I would suggest watching the movie if you simply can’t get to the book. Because, in Lee’s defense, he does stay true to the story, despite his weird detours and out-of place special effects.

In summary. Despite my disagreement with Yann Martel’s vision of God, I will eagerly anticipate his next book.

I think Ang Lee has run out of chances with me.

What are your thoughts? Do you prefer the book or the movie?


About Andrew Toy
I'm in the beginning stages of starting my own publishing company that's unlike anything you've ever heard of in the industry. The direction of AdoptingJames is taking a 90-degree turn and will be more writing/publishing-focused. Stay tuned for huge updates and exciting news!

11 Responses to Life of Pi: To Read or to Watch … That’s the Question, Isn’t it?

  1. Rebekah L. says:

    I definitely preferred the book. I didn’t agree with his version of God, but it was a fascinating story. The movie fell far short of the book, in my opinion.

  2. debkirk3 says:

    It is always difficult for me to read the book and then watch the movie, especially if I have just read the book. It is always better if some time has elapsed between reading and watching.
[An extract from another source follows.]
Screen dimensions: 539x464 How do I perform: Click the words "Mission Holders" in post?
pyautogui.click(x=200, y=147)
I get too invested in the details of the story in the book. I don’t like it when they leave those details out or change them – I think it is worse when they change them.
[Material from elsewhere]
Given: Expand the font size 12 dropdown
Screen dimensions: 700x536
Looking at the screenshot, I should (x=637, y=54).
    • Agreed. This is one of the first times I’ve read the book first, if memory serves correctly. It made the book more enjoyable, because I’d rather be in suspense for two weeks, as opposed to just 90 minutes.

  3. ByronGordon says:

    I read the book some time ago, and I find I preferred it. The movie began to drag at some point and completely lost my wife (who hasn’t read the book). Like you, I found it interesting to see how someone with a different perspective could see God. And like you I felt like those elements were more heavily emphasized in the movie than I remember them in the book.
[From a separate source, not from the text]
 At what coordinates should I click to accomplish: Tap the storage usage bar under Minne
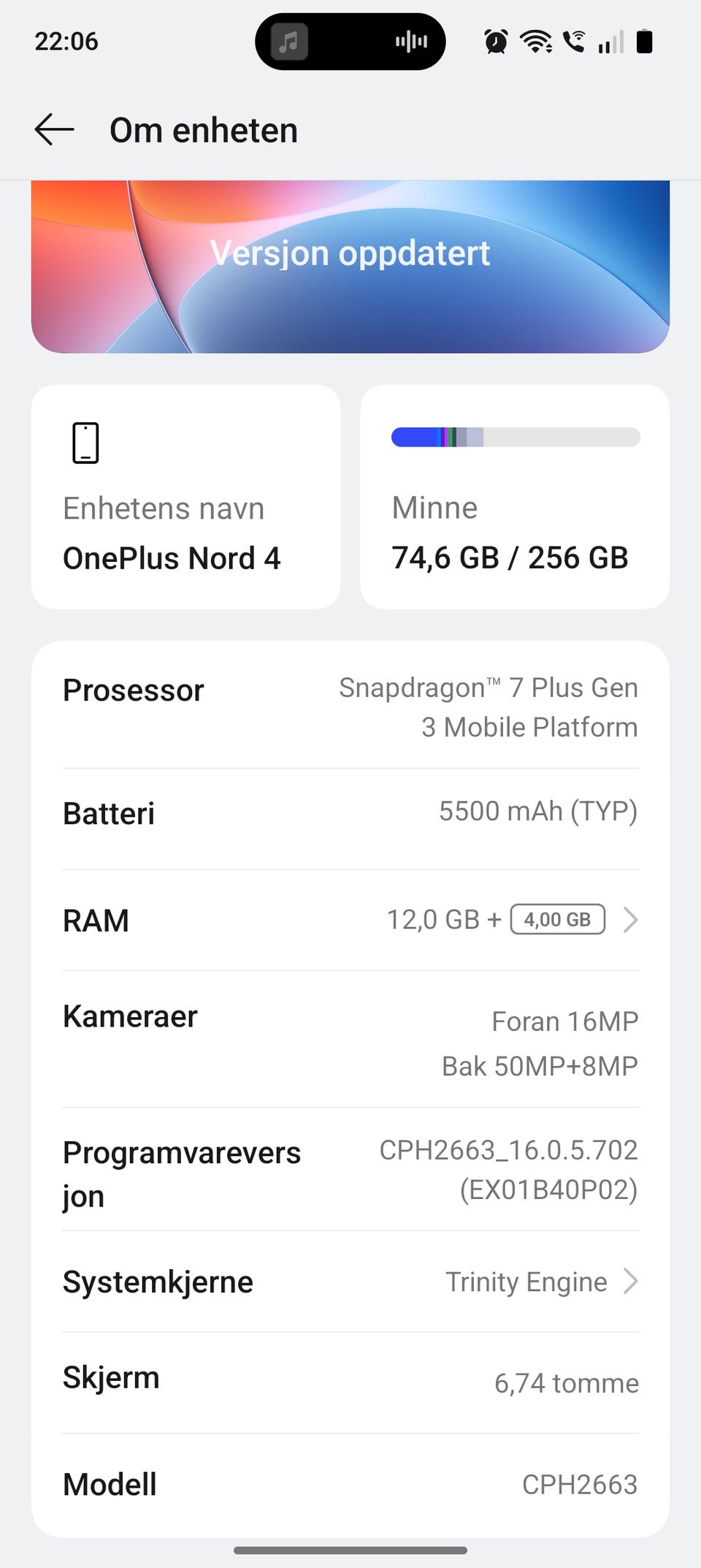coord(516,437)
    On the flip side though, the special effects made me wish I’d seen the movie in 3D on the bigscreen, simply for the “wow” factor. I’d agree that they didn’t really add to the story (just like Avatar’s magnificent graphics didn’t save it from a dismally decayed story/plot) but they were impressive in and of themselves.

    • You’re right. I failed to mention that the water’s mirror-like reflection of the sky and other like-uses of visuals were very, very pretty to look at. I just felt like the director was using them as a crutch to make the movie and move on. It just upset me, because someone else who was actually passionate about the story could have pulled it off much better.

      • ByronGordon says:

        I agree. Sadly, I don’t remember many specifics from the book, but from what I remember, I thought it would be very difficult to translate to film. Sad. But then, Hollywood will probably recycle it in about ten – twenty years so maybe someone with passion for it will get a crack 😉

  4. SimplySage says:

    I haven’t done either but I appreciate your take on it. It will help me when I do.

  5. Marian says:

    “I am a huge proponent of seeing the world (and God) through the eyes of non-Christians, which is one reason why I think it’s pointless for Christians to only read theology-based books, or listen to only Christian music.”

    If more Christians would lift their eyes from their Bibles, they might get their heads out of their asses. Life of Pi and other stories of life and faith from non-Christian perspectives are EXACTLY what Christians need to tap if Christianity is going to survive another millennium with any integrity.

    Thank you for another thoughtful movie (and culture) review!

    • I think it is right for Christians to tap into their Bibles. In fact, the problem is, many of them don’t do that often enough (including myself). The problem is, Christians substituting their Bibles with books ABOUT the Bible. It’s even a bigger problem if that’s the only topic of study they’re investing in. Repeatedly reading the manual on how to run your refrigerator isn’t going to keep the food inside from expiring.